_Instructions for the task_
Your output should consist solely of the lines from the one holding "Click the Restore button" to the end of the records below, inclusive, reproduced exactly and free of pictures.

Saved data entries
────────────────

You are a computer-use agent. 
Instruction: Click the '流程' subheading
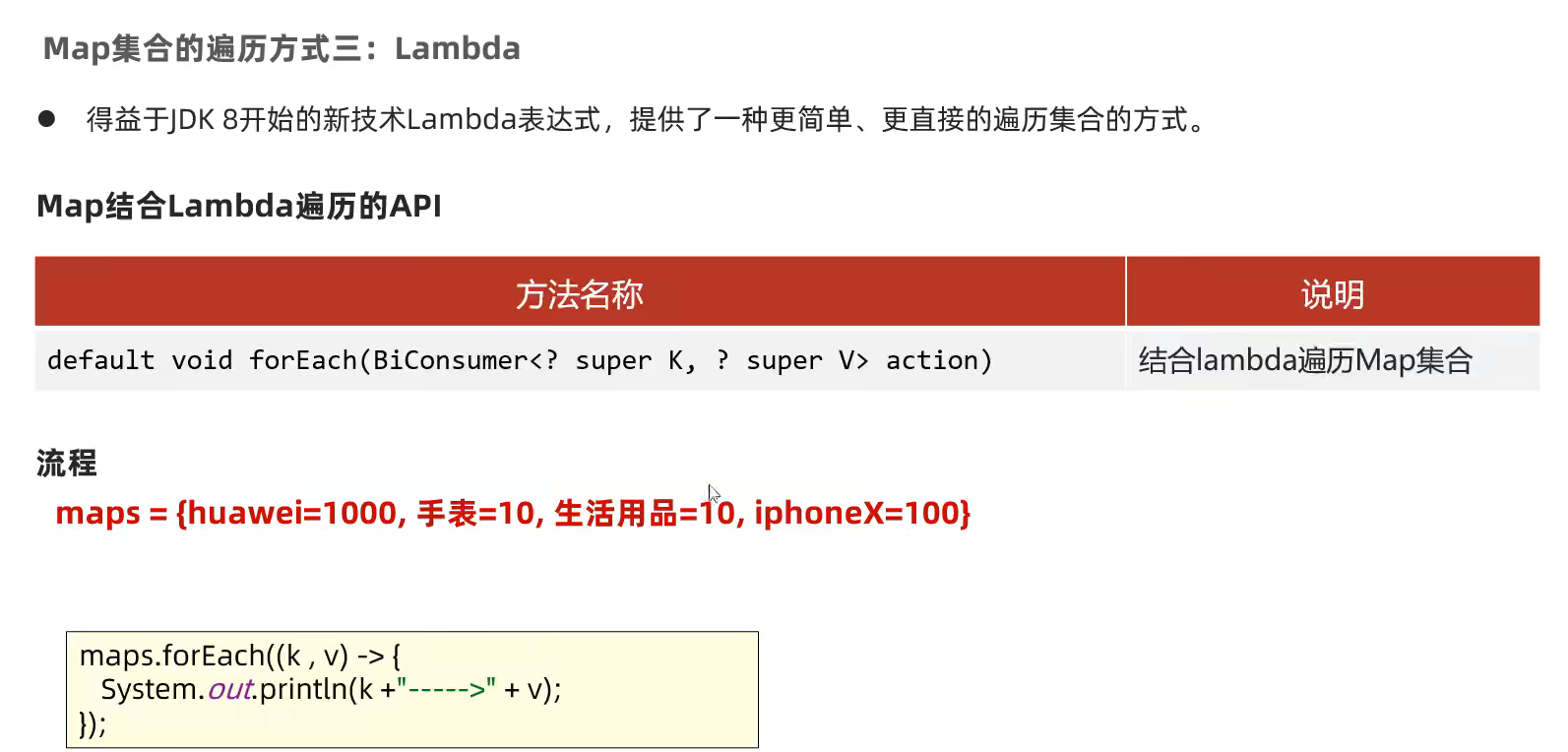click(67, 463)

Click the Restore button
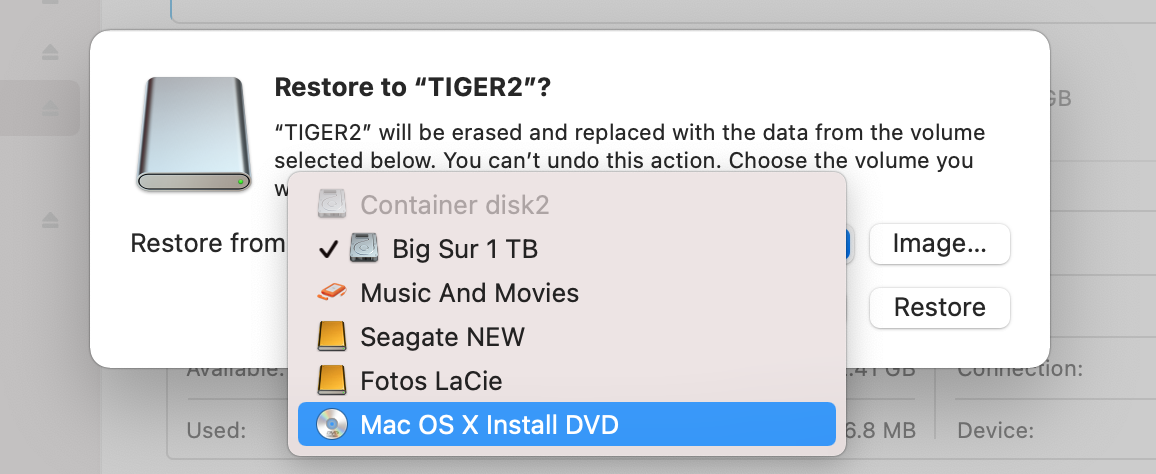[x=939, y=307]
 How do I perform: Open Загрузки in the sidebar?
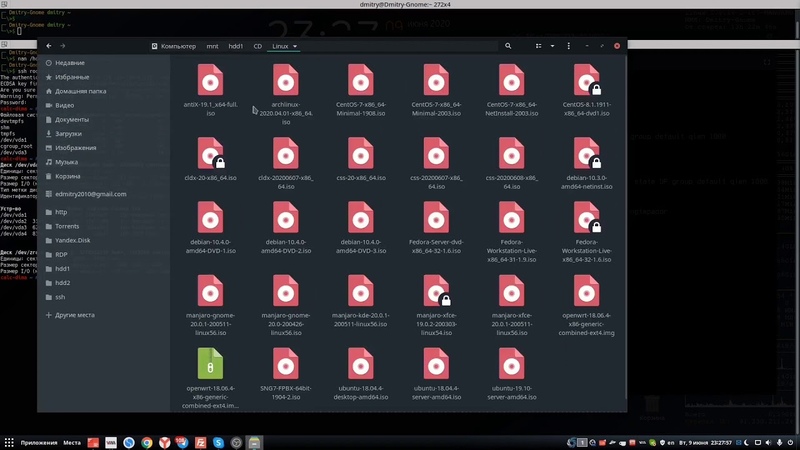pos(68,133)
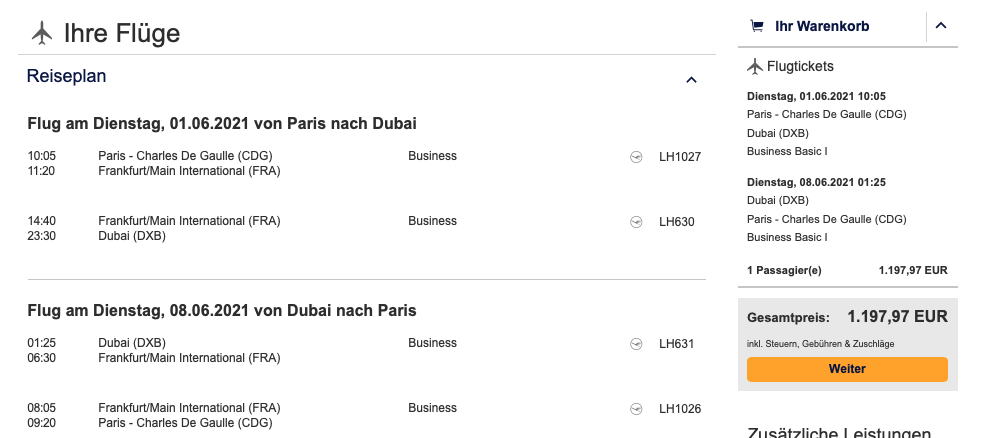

────────────────

_Answer section_
Click the Restore button
[x=939, y=307]
 How do I perform: Open Загрузки in the sidebar?
pos(68,133)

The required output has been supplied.